9. Limitations of Liability. IN NO EVENT WILL UPCREDIT BE LIABLE UNDER OR IN CONNECTION WITH THIS AGREEMENT OR ITS SUBJECT MATTER UNDER ANY LEGAL OR EQUITABLE THEORY, INCLUDING BREACH OF CONTRACT, TORT (INCLUDING NEGLIGENCE), STRICT LIABILITY, AND OTHERWISE, FOR ANY (a) CONSEQUENTIAL, INCIDENTAL, INDIRECT, EXEMPLARY, SPECIAL, ENHANCED, OR PUNITIVE DAMAGES; (b) INCREASED COSTS, DIMINUTION IN VALUE, OR LOST BUSINESS, PRODUCTION, REVENUES, OR PROFITS; (c) LOSS OF GOODWILL OR REPUTATION; (d) USE, INABILITY TO USE, LOSS, INTERRUPTION, DELAY, OR RECOVERY OF ANY DATA, OR BREACH OF DATA OR SYSTEM SECURITY; OR (e) COST OF REPLACEMENT GOODS OR SERVICES, IN EACH CASE REGARDLESS OF WHETHER UPCREDIT WAS ADVISED OF THE POSSIBILITY OF SUCH LOSSES OR DAMAGES OR SUCH LOSSES OR DAMAGES WERE OTHERWISE FORESEEABLE. IN NO EVENT WILL UPCREDIT's AGGREGATE LIABILITY ARISING OUT OF OR RELATED TO THIS AGREEMENT UNDER ANY LEGAL OR EQUITABLE THEORY, INCLUDING BREACH OF CONTRACT, TORT (INCLUDING NEGLIGENCE), STRICT LIABILITY, AND OTHERWISE EXCEED THE TOTAL AMOUNTS PAID TO UPCREDIT UNDER THIS AGREEMENT IN THE SIX (6) MONTH PERIOD PRECEDING THE EVENT GIVING RISE TO THE CLAIM OR $1,000, WHICHEVER IS LESS.
10. Term and Termination.
(a) Term. The term of this Agreement begins on the Order Form Effective Date and, unless terminated earlier pursuant to this Agreement’s express provisions, will continue in effect until one year from the Order Form Effective Date (the “Initial Term“). This Agreement will automatically renew for additional successive one year terms unless earlier terminated pursuant to this Agreement’s express provisions or either Party gives the other Party written notice of non-renew
al at least sixty (60) days prior to the expiration of the then-current term (each a “Renewal Term” and, together with the Initial Term, the “Term“).
(b) Termination.

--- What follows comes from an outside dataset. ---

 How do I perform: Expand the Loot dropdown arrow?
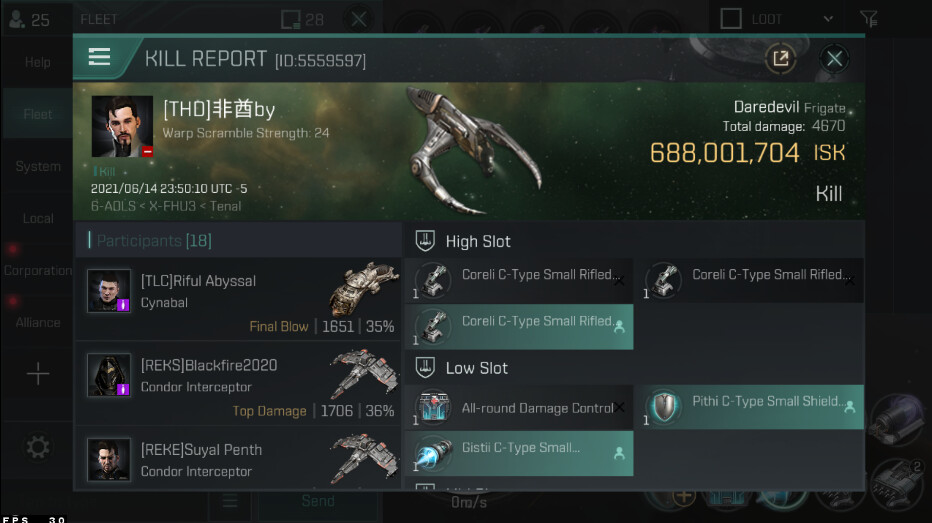(x=828, y=19)
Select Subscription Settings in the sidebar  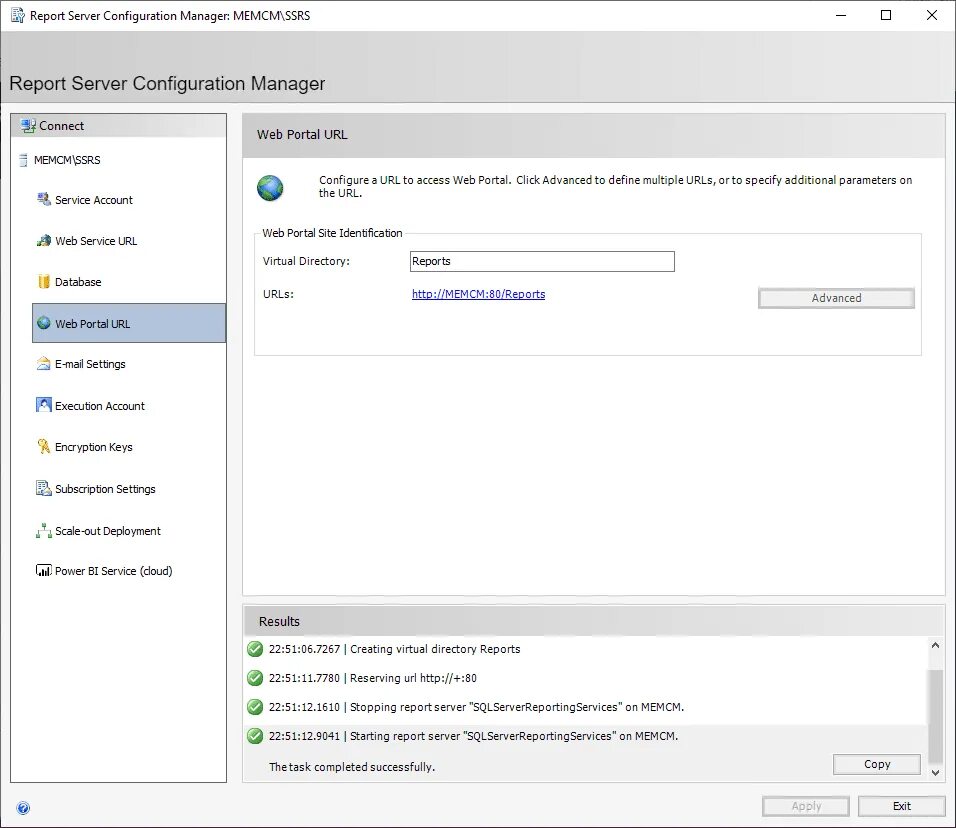[105, 488]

In addition to any other express termination right set forth in this Agreement:
(i) UPCREDIT may terminate this Agreement, effective on written notice to Customer, if Customer fails to pay any amount when due hereunder, and such failure continues more than ten (10) days after UPCREDIT's delivery of written notice thereof.

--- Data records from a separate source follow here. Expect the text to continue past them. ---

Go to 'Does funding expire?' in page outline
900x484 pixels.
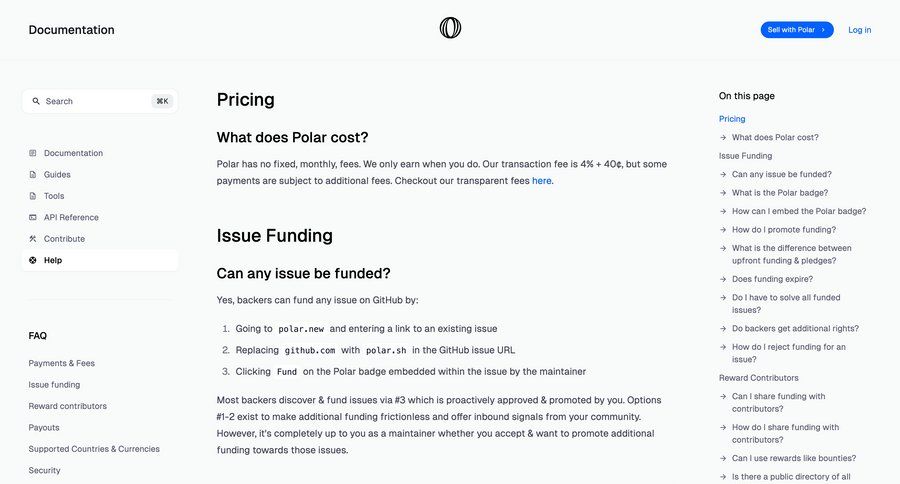point(772,279)

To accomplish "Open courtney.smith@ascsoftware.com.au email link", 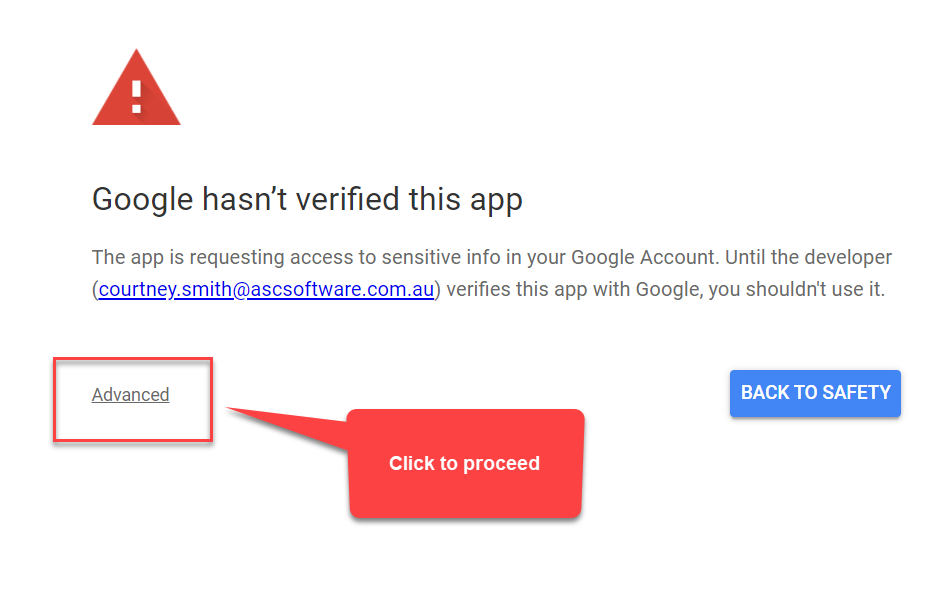I will tap(266, 289).
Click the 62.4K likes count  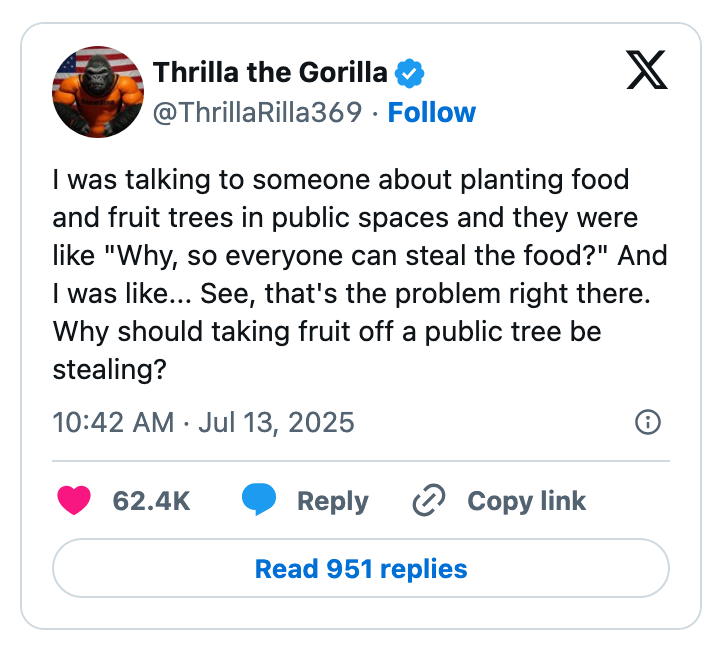point(151,501)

(ii) either Party may terminate this Agreement, effective on written notice to the other Party, if the other Party materially breaches this Agreement, and such breach is incapable of cure, or with respect to a material breach capable of cure, the other Party does not cure such breach within thirty (30) days after receipt of written notice of such breach;
(iii) either Party may terminate this Agreement, effective immediately upon written notice to the other Party, if the other Party (A) becomes insolvent or is generally unable to pay, or fails to pay, its debts as they become due; (B) files or has filed against it, a petition for voluntary or involuntary bankruptcy or pursuant to any other insolvency law, (C) makes or seeks to make a general assignment for the benefit of its creditors; or (D) applies for or has appointed a receiver, trustee, or similar agent appointed by order of any court of competent jurisdiction to take charge of or sell any material portion of its property or business.

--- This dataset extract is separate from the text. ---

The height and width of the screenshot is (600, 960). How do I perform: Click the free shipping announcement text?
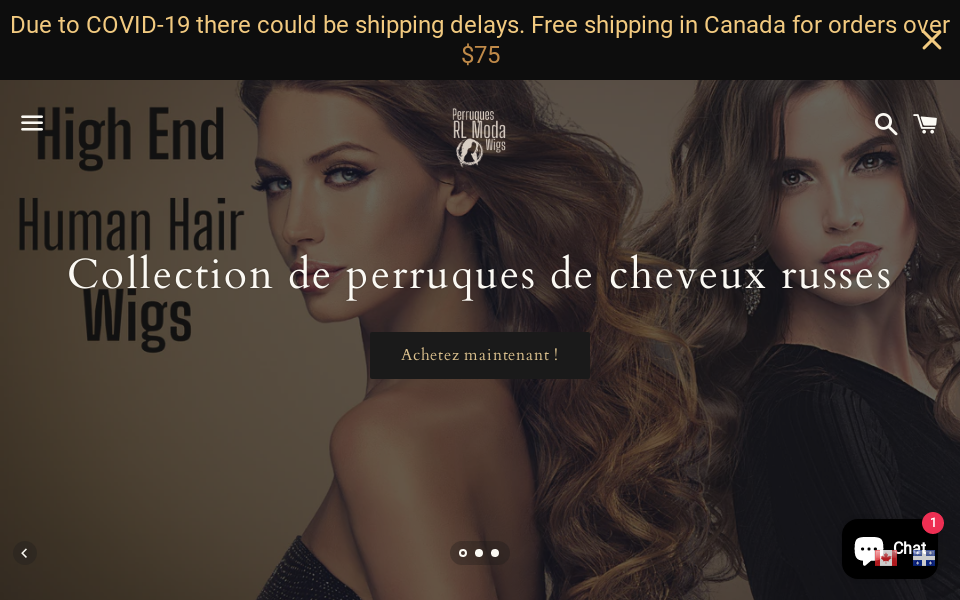pyautogui.click(x=480, y=40)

(c) Effect of Expiration or Termination. Upon expiration or earlier termination of this Agreement, Customer shall immediately discontinue use of the UPCREDIT IP and, without limiting Customer’s obligations under Section 5, Customer shall delete, destroy, or return all copies of the UPCREDIT IP and certify in writing to the UPCREDIT that the UPCREDIT IP has been deleted or destroyed. No expiration or termination will affect Customer’s obligation to pay all Fees that may have become due before such expiration or termination or entitle Customer to any refund.
(d) Survival. This Section 10(d) and Sections 1, 5, 6, 7, 8, 9, and 11 survive any termination or expiration of this Agreement. No other provisions of this Agreement survive the expiration or earlier termination of this Agreement.
11. Miscellaneous.
(a) Entire Agreement. This Agreement, together with the Order Form and any other documents incorporated herein by reference, constitutes the sole and entire agreement of the Parties with respect to the subject matter of this Agreement and supersedes all prior and contemporaneous understandings, agreements, representations, and warranties, both written and oral, with respect to such subject matter. In the event of any inconsistency between the statements made in the body of this Agreement, the related Order Form, and any other documents incorporated herein by reference, the following order of precedence governs: (i) first, this Agreement, excluding its exhibits; (ii) second, the Order Form; and (iii) third, any other documents incorporated herein by reference.
(b) Notices. All notices, requests, consents, claims, demands, waivers, and other communications hereunder (each, a “Notice”) must be in writing and addressed to the Parties at the addresses set forth on the first page of the Order Form (or to such other address that may be designated by the receiving Party from time to time in accordance with this Section). All Notices must be delivered by personal delivery, nationally recognized overnight courier (with all fees pre-paid), facsimile (with confirmation of transmission), email (with confirmation of transmission), or certified or registered mail (in each case, return receipt requested, postage pre-paid). Except as otherwise provided in this Agreement, a Notice is effective only (i) on receipt by the receiving Party, and (ii) if the Party giving the Notice has complied with the requirements of this Section.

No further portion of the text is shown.